В своей последовательности "Пятые стансы" ставят предел сомнению, помогая уставшему духу найти прибежище в метафорических и образных рядах. В начале четвертой строфы происходит второе риторическое вмешательство автора, который снова делает смиренную ремарку. Это метафизическое отступление, напоминающее, как и первое, метапоэтические размышления в "Евгении Онегине", само себя помещает в скобки:

4

Я только в скобках замечаю: свет -
20 достаточно таинственный предмет,
чтоб говорить Бог ведает о чем,
чтоб речь, как пыль, пронзенная лучом,
крутилась мелко, путано, едва…
Но значила – прозрачность вещества.

Смиренный лирический герой снижает пафос своих поисков, чтобы дать определение метафизической сущности. Здесь, как и ранее, ремарка используется для создания косвенного эффекта. "Таинственность" не выдерживает лишней прямоты, возможно, как и совершение молитвы требует укрытия в стенах храма от вторжений дневной суеты. Несмотря на высказанные опасения о перегруженности стиля, стихотворение в четвертой строфе снова использует образность как средство понимания и отказывается от прямого определения. Строфа говорит о материи как о преисполненной света и о свете как о таинственном материальном предмете, то есть о парадоксе пресуществления, религиозном по своей природе. Свет как антитезис темноты может означать понимание в противоположность тьме неразумения. Даже свет, этот источник просветления, оказывается тайной-в-себе ("достаточно таинственный предмет") и содержит непроницаемый элемент, определяемый то как частица, в данном случае пылинка, то как световой пучок, луч. По аналогии, речь – при всем стремлении быть начальной точкой – больше похожа на луч. Освещение не должно быть прямым. И речь – прежде всего это, наверное, относится к речи поэтической – колеблется между непосредственным означением и коннотацией, тогда как ее синтаксис колеблется между утверждением и коннотацией. Стихотворение утверждает: прозрачно то, что проникнуто, пронзено светом. Но можем ли мы представить себе пылинку, то есть плотную материю, пронзенной светом? Аналогично, можем ли мы вообразить речь или язык такой степени прозрачности? Хотя метафорическое сравнение может увести нас далеко от прозрачности, нет сомнений в том, что метафорический язык приближает нас к чему-то существенному. Даже значение разговорной фразы "Бог ведает" как будто мерцает между "Бог ведает, в чем таинственность этого предмета" и, в более широком контексте придаточного предложения, "свет – достаточно таинственный предмет, потому что он знает, о чем ведает Бог". Седакова сумела так построить синтаксис, чтобы позволить читателю, и даже побудить его, воспринимать альтернативные парафразы строк 19–21 и как вопрос, и как утверждение.

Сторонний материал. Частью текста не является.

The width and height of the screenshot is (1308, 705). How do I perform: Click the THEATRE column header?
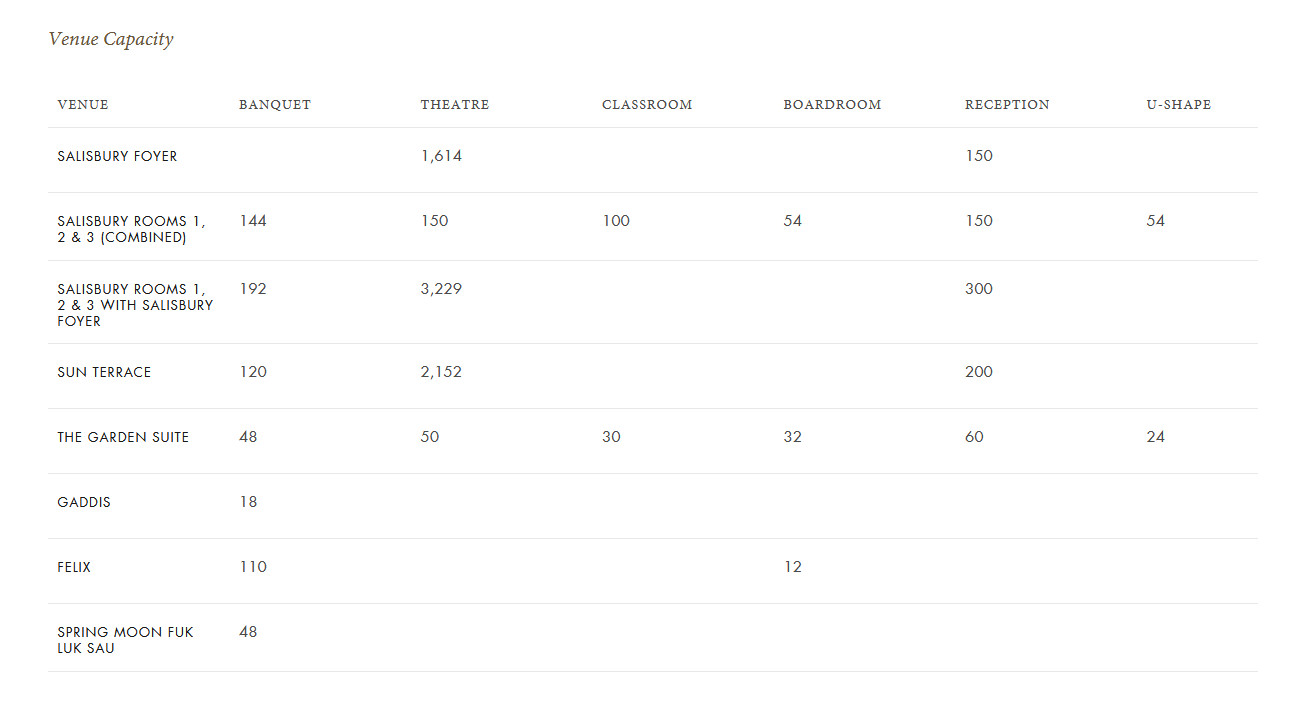(455, 105)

Афоризм "Большая вещь – сама себе приют" повторяется три раза – в первой, пятой и девятой строфах – с вариацией в одиннадцатой строфе: "Большая вещь – утрата из утрат". Повторение фразы превращает ее в предмет веры читателя в то, что смысл стихотворения и смысл этого утверждения (или косвенного вопроса) тесно примыкают друг к другу. Эта техника может также отсылать к Рильке, который предпочитал "либо развертывать один-единственный образ до конца, либо устанавливать связь между несколькими образами в форме параллельных сравнений". Стансы образуют свое собственное вместилище, содержащее Книгу Часов ("урочные часы") и служащее в качестве чистого листа, который иллюминирован эмблемами – птицами и зверями, традиционными зооморфными фигурками католического миссала.

5

25 Большая вещь – сама себе приют.
Там скачут звери и птенцы клюют
свой музыкальный корм. Но по пятам
за днем приходит ночь. И тот, кто там,
откладывает труд: он видит рост
30 магнитящих и слезотворных звезд.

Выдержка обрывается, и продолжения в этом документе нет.